Chief Executive Officer, Brian Argrett commented, "We had a favorable second quarter of 2025, and continue to build on this positive momentum. Deposits grew by 2.9%, or $22.4 million , since March 31, 2025 and 7.18%, or $53.5 million , this year. We reduced borrowings by $126.3 million to $69.2 million as of June 30, 2025 resulting in lower cost of funds. The net interest margin was 2.63% for the three months ended June 30, 2025 , which is an improvement of 22 basis points compared to the same three-month period of last year."

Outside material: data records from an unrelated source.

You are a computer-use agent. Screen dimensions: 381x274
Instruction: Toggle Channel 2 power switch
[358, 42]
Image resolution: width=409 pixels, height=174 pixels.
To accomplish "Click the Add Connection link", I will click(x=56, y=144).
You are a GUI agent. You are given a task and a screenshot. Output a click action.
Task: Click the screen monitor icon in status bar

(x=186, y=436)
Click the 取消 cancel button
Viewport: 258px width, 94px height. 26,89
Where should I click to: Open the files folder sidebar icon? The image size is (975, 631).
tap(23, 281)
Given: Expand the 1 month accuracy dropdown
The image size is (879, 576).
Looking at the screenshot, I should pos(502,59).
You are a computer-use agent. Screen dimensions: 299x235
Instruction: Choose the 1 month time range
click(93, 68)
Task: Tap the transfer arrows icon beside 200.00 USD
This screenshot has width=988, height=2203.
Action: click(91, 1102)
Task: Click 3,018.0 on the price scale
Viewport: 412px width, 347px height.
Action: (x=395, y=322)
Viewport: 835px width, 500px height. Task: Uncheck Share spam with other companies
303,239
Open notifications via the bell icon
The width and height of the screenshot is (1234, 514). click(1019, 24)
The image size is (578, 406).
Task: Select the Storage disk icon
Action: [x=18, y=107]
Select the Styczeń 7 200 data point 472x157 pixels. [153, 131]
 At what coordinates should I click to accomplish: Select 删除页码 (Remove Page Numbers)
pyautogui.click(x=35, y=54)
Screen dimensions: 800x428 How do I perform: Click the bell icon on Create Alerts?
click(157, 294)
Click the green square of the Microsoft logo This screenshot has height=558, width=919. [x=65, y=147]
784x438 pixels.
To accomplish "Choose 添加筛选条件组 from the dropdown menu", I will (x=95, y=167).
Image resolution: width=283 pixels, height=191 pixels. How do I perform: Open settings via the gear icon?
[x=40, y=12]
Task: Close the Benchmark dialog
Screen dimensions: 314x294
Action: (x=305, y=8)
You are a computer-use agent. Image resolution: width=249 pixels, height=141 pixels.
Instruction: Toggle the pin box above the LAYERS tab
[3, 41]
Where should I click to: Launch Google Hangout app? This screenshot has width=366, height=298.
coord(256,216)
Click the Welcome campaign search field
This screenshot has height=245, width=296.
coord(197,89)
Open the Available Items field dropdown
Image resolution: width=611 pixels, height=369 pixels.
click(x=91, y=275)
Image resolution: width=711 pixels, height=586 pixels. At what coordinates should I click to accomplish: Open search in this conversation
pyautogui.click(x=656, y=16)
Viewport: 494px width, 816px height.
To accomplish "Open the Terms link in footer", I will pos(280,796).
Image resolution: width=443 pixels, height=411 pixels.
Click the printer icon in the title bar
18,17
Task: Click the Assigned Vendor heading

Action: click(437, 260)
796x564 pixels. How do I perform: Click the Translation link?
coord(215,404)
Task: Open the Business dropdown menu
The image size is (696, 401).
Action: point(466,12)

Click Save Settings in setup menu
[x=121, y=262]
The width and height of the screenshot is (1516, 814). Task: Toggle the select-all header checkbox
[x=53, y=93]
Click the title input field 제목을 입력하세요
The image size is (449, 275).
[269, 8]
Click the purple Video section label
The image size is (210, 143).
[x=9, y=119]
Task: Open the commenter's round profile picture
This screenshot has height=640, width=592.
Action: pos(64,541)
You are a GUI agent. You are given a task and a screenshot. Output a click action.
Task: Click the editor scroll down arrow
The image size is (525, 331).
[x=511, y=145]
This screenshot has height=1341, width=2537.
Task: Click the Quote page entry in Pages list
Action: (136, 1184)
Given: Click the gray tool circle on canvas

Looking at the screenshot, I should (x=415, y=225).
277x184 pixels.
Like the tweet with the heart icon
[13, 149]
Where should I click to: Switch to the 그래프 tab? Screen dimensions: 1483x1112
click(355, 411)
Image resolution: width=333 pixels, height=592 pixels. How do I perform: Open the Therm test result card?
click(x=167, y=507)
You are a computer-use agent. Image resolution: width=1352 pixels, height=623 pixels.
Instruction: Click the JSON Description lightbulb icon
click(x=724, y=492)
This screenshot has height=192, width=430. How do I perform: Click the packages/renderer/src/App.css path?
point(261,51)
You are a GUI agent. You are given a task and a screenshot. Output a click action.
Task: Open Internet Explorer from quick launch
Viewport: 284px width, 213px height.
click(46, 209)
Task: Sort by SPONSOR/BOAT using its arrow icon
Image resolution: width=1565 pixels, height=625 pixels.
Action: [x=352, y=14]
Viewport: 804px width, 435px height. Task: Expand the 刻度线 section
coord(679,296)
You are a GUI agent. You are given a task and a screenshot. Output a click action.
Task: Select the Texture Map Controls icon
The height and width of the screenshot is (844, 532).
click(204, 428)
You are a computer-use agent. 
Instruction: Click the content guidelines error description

"Our results for the second quarter of 2025 were positively impacted by a reduction in non-interest expense of 26.23%, or $2.7 million , since last quarter, mainly due to the operational loss associated with the $1.9 million fraudulent wire during the first quarter, which will result in a corresponding gain if recovered. In addition, our second quarter financial results were positively impacted by a reduction in the provision for loan losses of $266 thousand , mainly due to a decrease in loans."
"We remain focused on executing our strategic goals and mission objectives, building a stronger balance sheet and improving profitability in order to drive long-term performance that will help support growth in the low-to-moderate income communities within our markets."
"As always, I thank our employees for their endless dedication and our stockholders, depositors, and board for their continued support of our strategy and mission. Your support and efforts are essential in our ability to improve our efficiency and promote growth."
Income Statement
Balance Sheet
Asset Quality
Capital
About Broadway Financial Corporation
Broadway Financial Corporation operates through its wholly-owned banking subsidiary, City First Bank, National Association, which is a leading mission-driven bank that serves low-to-moderate income communities within urban areas in Southern California and the Washington, D.C. market.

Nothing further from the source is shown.